El veterano abogado lo anotó.
—¿Por qué estabas tan irritado? ¿A causa de los celos? —siguió preguntando.
—Eloísa quedaba con otros —estalló David.
—¿Con quiénes?
—Con ese periodista, Murillo…
—¿Luis Murillo era su amante?
—Lo ignoro. En cualquier caso, ella lo llevó a la oscuridad y…
El preso enmudeció. Fidel no le había entendido.
—¿Qué fue lo que Eloísa llevó a la oscuridad?
—Lo nuestro —murmuró David—. Ella odiaba lo previsible. No aspiraba a nada estable, ni conmigo ni con nadie. Es… era una chica herida.
—¿Herida por quién?
—Por su padre y por el padre de su hija… En el fondo, Eloísa no quería que la quisieran. Disfrutaba haciendo daño a las personas que la amaban.
—Estás describiendo a una mujer perversa.
—Lo era, pero yo me cegué con su atractivo —admitió David, y sus manos se retorcieron como expresando una tortura interior—. La nuestra nunca fue una relación normal, como las que yo había mantenido con otras chicas. Eloísa era provocativa y desconcertante a la vez… Independiente, lejana… Ni siquiera cuando hacíamos el amor yo tenía la sensación de que ella me perteneciese más allá del tiempo que dura un beso o una canción. Llegué a pensar que me estaba utilizando, que yo era un simple peldaño de la escalera que se había propuesto subir.

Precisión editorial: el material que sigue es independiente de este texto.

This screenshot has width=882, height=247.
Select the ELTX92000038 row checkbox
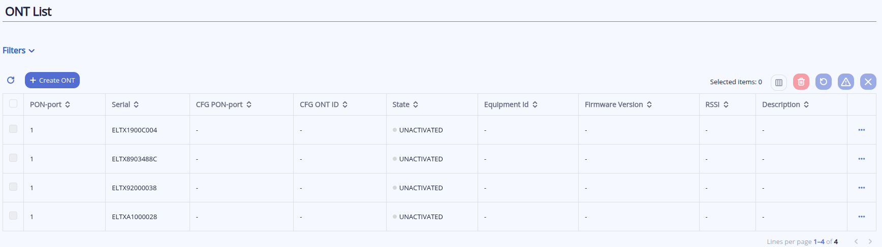click(x=13, y=187)
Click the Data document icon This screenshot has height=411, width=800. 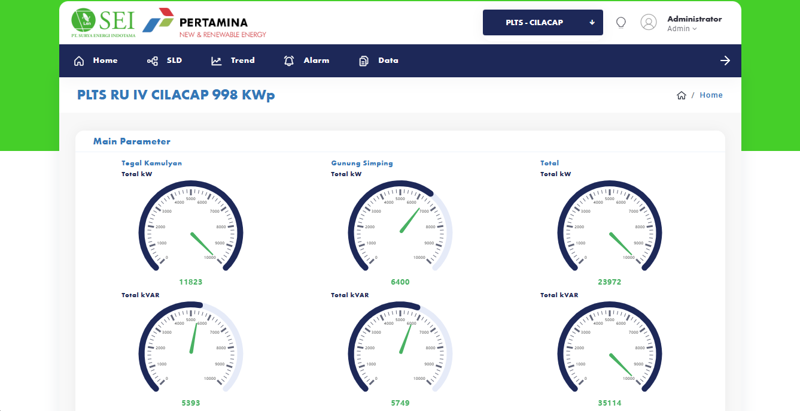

—¿Adónde ascendía esa escalera?
—Al éxito profesional, imagino.
—¿Con veintinueve años?
—Era precoz.
—Y superdotada. Por aquí tengo sus tests de inteligencia.
—¿Cómo los has conseguido?
Fidel sonrió.
—Truquillos de perro viejo.
Por primera vez en la entrevista, Guzmán tuvo la impresión de que Paternoy le iba a representar en un juicio, delante de un tribunal, de la opinión pública y de la familia de Eloísa Ángel.